Reputation: 4842
I have an AWS Lambda function which queries API and creates a dataframe, I want to write this file to an S3 bucket, I am using:
import pandas as pd
import s3fs
df.to_csv('s3.console.aws.amazon.com/s3/buckets/info/test.csv', index=False)
I am getting an error:
No such file or directory: 's3.console.aws.amazon.com/s3/buckets/info/test.csv'
But that directory exists, because I am reading files from there.

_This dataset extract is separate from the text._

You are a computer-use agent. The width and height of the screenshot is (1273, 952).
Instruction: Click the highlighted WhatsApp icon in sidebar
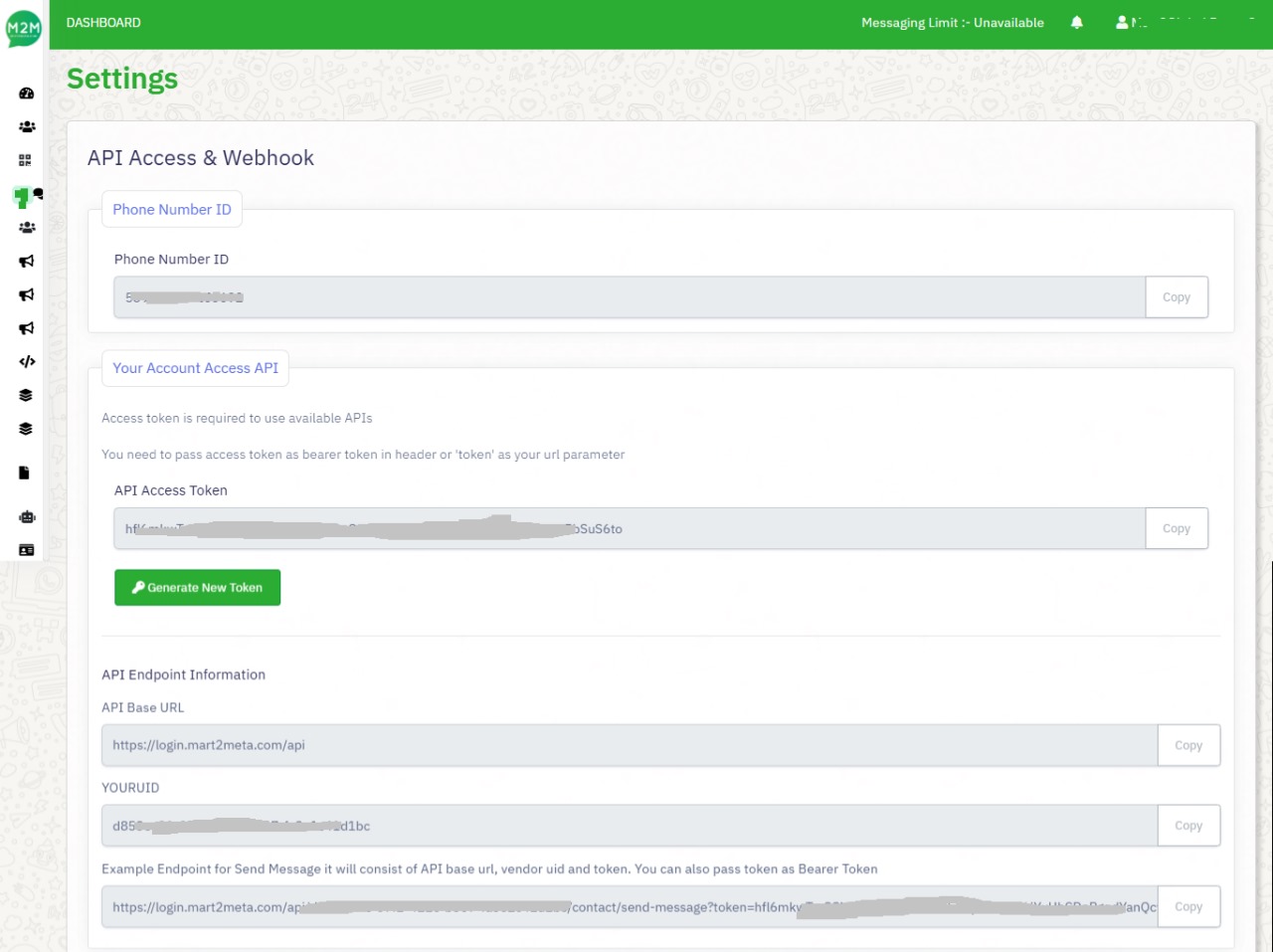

What is the problem here?
I've read the previous files like this:
s3_client = boto3.client('s3')
s3_client.download_file('info', 'secrets.json', '/tmp/secrets.json')
How can I upload the whole dataframe to an S3 bucket?
Upvotes: 14
Views: 38566
Reputation: 5599
You can use AWS SDK for Pandas, a library that extends Pandas to work smoothly with AWS data stores.
import awswrangler as wr
df = wr.s3.read_csv("s3://bucket/file.csv")
The library is available in AWS Lambda with the addition of the layer called AWSSDKPandas-Python
.
Upvotes: 2
Reputation: 6355
You can use boto3 package also for storing data to S3:
from io import StringIO # python3 (or BytesIO for python2)
import boto3
bucket = 'info' # already created on S3
csv_buffer = StringIO()
df.to_csv(csv_buffer)
s3_resource = boto3.resource('s3')
s3_resource.Object(bucket, 'df.csv').put(Body=csv_buffer.getvalue())
Upvotes: 35
Reputation: 2137
This
"s3.console.aws.amazon.com/s3/buckets/info/test.csv"
is not a S3 URI, you need to pass a S3 URI to save to s3. Moreover, you do not need to import s3fs (you only need it installed),
Just try:
import pandas as pd
df = pd.DataFrame()
# df.to_csv("s3://<bucket_name>/<obj_key>")
# In your case
df.to_csv("s3://info/test.csv")
NOTE: You need to create bucket on aws s3 first.
Upvotes: 25